The design of everyday life

Maximillian Philip Burton
Design Voices
Published in
4 min readJan 30, 2019

Contemplating the effects of personalization

In Don Norman’s 2013 updated introduction to his seminal book The Design of Everyday Things(1988), he points out that the original edition was badly outdated because “technology has undergone massive change.”

He says how new technologies have deeply influenced the principles of design, in particular the human-centered design process, and how “the total experience of a product covers much more than its usability: aesthetics, pleasure, and fun play critically important roles.”

In the intervening five years since he wrote the new introduction, technology has shifted yet again, providing one more critical design consideration: personalization.

The march of personalization

As technology continues to evolve, it has become possible, and even expected, to offer features that allow users to personalize their digital experiences. Spotify and Amazon Prime are well-known examples of digital personalization success. Advanced algorithms on these platforms anticipate our individual needs and wants and they continuously tailor recommendations and offers to meet our interests.

But personalized experiences don’t stop with the digital world. With significant advances in connected products, the Internet of Things, AI, and smart sensors, the reality of personalized experiences in the physical world is upon us. This promises to upend physical experiences everywhere.

Consider the hospitality industry. For years, hotel brands have been mass producing rooms with the same strategic thinking as a McDonald’s hamburger: it’s the same no matter where in the world you are. That predictability is what customers liked because it was comforting and reassuring. Now, mass-produced uniformity no longer holds the value it once did. As Airbnb has proved, there’s a huge demand for unique, characterful overnight experiences, and the hotel industry is scrambling to compete.

Expand this thinking into other places, and it’s not hard to imagine a range of industries that can benefit from the integration of technology in physical spaces to provide new levels of personalization. Office buildings, airports and retail outlets are all poised to be transformed by digital-physical design and the ability of individuals to customize their experiences.

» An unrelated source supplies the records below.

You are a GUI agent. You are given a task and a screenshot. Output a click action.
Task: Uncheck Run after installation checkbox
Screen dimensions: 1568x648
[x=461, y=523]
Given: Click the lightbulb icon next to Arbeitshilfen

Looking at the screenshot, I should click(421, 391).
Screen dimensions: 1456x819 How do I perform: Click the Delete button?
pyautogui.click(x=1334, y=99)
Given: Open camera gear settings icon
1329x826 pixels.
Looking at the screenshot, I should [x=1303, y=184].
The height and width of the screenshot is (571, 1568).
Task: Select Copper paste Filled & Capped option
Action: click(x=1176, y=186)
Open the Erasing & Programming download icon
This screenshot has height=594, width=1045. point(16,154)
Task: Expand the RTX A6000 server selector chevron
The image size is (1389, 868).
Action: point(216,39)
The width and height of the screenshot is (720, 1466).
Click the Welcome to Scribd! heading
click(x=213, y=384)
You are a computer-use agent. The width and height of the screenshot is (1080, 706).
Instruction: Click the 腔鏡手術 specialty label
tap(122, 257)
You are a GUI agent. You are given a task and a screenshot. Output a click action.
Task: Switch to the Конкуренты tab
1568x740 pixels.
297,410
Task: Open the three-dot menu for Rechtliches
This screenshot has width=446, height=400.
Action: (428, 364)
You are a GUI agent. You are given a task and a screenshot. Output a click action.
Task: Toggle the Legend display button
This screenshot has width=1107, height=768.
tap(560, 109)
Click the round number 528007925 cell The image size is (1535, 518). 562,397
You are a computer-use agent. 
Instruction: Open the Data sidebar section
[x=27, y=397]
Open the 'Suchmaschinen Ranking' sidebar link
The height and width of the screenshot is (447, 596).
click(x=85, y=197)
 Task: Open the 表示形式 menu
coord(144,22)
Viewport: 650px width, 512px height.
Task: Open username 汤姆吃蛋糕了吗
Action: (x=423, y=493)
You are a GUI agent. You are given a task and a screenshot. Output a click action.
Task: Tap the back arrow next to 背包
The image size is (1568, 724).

As designers of these spaces, we have plenty to consider and question. As Don Norman says, “the total experience of a product covers much more than its usability.” As it becomes increasingly possible to unlock personalized experiences of all kinds, what are the real upsides and downsides?

Benefits of personalization

The positive outlook is only limited by our imaginations. Rather than checking into uniform but plain hotel rooms, guests could be treated to atmospheres, decorations and comforts more to their liking via projected light, digital music, or even scent through connected aromatherapy diffusers.

Hospitals are designed to get as many people through the system as efficiently as possible, sometimes at the expense of the personal touch. Using AI, it’s possible to get a system that’s intelligent while also giving the patient the feeling that they’re an individual, not a number.

Even theme parks can benefit from personalized experience design. My work on the Disney Magic Plus system for Disney World was just the start of a designed experience that could guide and assist visitors based on their food and entertainment preferences, budgets, and interests.

Personalization risks

While the possibilities for good personalized experiences abound, the downsides are less obvious, but just as critical to consider. One of the ironies of the Internet age, with our instantaneous reach into cultures around the world and our unfettered access to information, is that we are becoming more homogenized. You’d think we’d all have turned into Renaissance-types, but we haven’t. We’re sticking to circles of friends on social media who think like us and believe in what we believe in.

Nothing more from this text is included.